Thanks for sharing such a great work. However, since $\theta_K$ and $\theta_V$ share the same dimension, and $f(\cdot;\cdot)$ is simply a linear function, I have the following questions:

  1. How is training stabilized? Would optimization lead to collapse where $\theta_K=\theta_V$ and $W$ actually capture nothing?
  2. What does $W$ capture? Since Eqn. (4) also relies on $\theta_K$ for reconstruction, how is $W$ analyzed independently?
karan-dalal commented 2 months ago

There are a few reasons why collapse doesn't occur:

W is the weights of f (matrix for TTT-Linear, 2 matrices for TTT-MLP)

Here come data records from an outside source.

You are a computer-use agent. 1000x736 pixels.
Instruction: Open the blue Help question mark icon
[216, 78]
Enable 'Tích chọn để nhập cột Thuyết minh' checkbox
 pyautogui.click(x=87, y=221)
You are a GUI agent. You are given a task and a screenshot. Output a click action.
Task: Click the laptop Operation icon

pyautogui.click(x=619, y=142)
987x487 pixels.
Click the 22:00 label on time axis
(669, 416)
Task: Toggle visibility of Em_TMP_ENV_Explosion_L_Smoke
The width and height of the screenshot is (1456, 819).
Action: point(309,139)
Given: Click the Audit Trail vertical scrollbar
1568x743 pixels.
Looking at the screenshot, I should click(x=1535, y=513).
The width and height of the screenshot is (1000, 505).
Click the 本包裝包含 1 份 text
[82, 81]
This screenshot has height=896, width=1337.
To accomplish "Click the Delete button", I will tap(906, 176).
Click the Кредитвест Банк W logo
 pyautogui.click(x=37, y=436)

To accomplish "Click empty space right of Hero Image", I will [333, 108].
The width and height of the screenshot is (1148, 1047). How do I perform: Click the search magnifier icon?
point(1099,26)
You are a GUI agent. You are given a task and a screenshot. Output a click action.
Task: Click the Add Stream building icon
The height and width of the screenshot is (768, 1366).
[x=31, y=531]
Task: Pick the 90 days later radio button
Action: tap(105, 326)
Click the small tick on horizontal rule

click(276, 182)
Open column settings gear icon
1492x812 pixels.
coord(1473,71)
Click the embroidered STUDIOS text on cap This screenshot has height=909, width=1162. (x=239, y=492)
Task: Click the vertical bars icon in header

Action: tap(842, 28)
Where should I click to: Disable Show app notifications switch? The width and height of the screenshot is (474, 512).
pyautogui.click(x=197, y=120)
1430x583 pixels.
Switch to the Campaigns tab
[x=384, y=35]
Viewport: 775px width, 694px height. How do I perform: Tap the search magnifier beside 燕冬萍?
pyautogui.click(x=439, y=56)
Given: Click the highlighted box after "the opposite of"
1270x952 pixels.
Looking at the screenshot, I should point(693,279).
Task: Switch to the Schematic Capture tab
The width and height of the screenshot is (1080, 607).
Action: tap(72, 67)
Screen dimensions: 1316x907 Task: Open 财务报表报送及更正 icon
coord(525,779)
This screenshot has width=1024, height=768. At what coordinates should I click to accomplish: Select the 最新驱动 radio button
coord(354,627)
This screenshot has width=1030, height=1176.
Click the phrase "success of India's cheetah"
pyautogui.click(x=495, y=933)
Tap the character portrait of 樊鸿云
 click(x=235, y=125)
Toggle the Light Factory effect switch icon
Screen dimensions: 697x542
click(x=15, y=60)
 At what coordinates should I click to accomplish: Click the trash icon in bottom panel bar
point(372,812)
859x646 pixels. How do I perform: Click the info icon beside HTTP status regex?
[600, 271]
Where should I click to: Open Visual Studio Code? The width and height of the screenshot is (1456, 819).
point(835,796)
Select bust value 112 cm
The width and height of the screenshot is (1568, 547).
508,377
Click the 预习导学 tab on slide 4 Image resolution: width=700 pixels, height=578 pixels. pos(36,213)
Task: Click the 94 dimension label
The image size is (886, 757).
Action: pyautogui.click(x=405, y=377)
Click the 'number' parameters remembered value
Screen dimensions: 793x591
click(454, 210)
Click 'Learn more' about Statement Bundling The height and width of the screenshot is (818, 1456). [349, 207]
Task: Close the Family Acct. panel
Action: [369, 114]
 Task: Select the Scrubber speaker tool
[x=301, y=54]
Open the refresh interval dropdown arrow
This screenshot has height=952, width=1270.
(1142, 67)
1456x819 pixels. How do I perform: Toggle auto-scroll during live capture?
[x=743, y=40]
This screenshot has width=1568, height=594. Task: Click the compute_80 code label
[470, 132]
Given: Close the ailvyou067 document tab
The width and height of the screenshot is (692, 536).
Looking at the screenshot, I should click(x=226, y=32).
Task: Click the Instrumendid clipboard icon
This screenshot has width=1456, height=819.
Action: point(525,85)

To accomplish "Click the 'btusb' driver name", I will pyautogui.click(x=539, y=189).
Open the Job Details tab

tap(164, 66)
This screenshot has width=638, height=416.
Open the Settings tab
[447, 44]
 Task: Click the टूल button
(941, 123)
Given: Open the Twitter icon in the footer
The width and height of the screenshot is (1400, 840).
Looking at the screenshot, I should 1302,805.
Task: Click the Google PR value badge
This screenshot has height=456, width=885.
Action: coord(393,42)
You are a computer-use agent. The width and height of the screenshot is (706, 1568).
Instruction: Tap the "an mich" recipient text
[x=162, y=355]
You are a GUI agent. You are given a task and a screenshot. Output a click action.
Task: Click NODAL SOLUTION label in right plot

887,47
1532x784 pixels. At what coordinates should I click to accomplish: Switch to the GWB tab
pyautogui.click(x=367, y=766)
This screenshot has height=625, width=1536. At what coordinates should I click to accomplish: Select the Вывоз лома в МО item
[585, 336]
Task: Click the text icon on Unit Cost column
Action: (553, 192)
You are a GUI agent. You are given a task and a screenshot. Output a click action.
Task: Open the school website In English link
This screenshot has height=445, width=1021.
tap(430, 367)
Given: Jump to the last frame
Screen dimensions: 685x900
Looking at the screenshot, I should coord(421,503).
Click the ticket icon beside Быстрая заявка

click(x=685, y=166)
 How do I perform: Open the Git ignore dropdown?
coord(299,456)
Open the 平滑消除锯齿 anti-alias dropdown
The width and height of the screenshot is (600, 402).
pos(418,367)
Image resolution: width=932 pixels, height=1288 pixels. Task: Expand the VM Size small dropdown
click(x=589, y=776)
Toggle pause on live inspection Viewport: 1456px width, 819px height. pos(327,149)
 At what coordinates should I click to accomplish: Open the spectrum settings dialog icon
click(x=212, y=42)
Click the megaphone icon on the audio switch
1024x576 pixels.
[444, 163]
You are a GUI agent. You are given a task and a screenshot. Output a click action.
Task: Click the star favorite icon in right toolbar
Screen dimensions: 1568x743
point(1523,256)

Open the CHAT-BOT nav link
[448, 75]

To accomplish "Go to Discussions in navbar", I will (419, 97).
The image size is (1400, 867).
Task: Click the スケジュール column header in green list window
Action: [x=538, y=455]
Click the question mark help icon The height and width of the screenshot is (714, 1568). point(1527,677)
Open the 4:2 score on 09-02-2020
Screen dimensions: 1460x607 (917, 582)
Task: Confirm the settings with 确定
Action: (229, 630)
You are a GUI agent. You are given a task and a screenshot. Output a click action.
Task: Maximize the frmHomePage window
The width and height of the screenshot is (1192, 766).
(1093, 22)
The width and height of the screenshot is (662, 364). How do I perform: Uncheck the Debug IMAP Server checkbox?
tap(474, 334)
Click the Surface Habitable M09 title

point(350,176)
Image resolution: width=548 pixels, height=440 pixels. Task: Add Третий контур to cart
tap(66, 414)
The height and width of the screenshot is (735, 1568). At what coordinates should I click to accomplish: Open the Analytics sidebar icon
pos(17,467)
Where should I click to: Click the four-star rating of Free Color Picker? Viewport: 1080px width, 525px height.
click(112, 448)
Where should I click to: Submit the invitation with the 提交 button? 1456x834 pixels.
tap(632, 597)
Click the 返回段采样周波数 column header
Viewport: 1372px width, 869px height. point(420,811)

Cascol-Chen commented 2 months ago

Thanks for the quick response. I notice that non-linearity is LayerNorm in the implementation. However, the reconstruction_target computed here does not use LayerNorm for XK. Could your provide more explanation?

karan-dalal commented 2 months ago

The LayerNorm is not on the reconstruction target, it's included on our choice of f.

We add a residual connection to f for training stability (Sec. 2.7). So _f(x) = x + LN(fres(x)). Since we use MSE loss, we can pre-compute the reconstruction target as the difference between the residual and label view.

The LN is applied here during the forward of the test view.

Cascol-Chen commented 2 months ago

Thanks again for your quick and thoughtful response. I believe this work will broaden our understanding of TTT/TTA, and I am hopeful that TTT/TTA will become a standard practice in deep learning.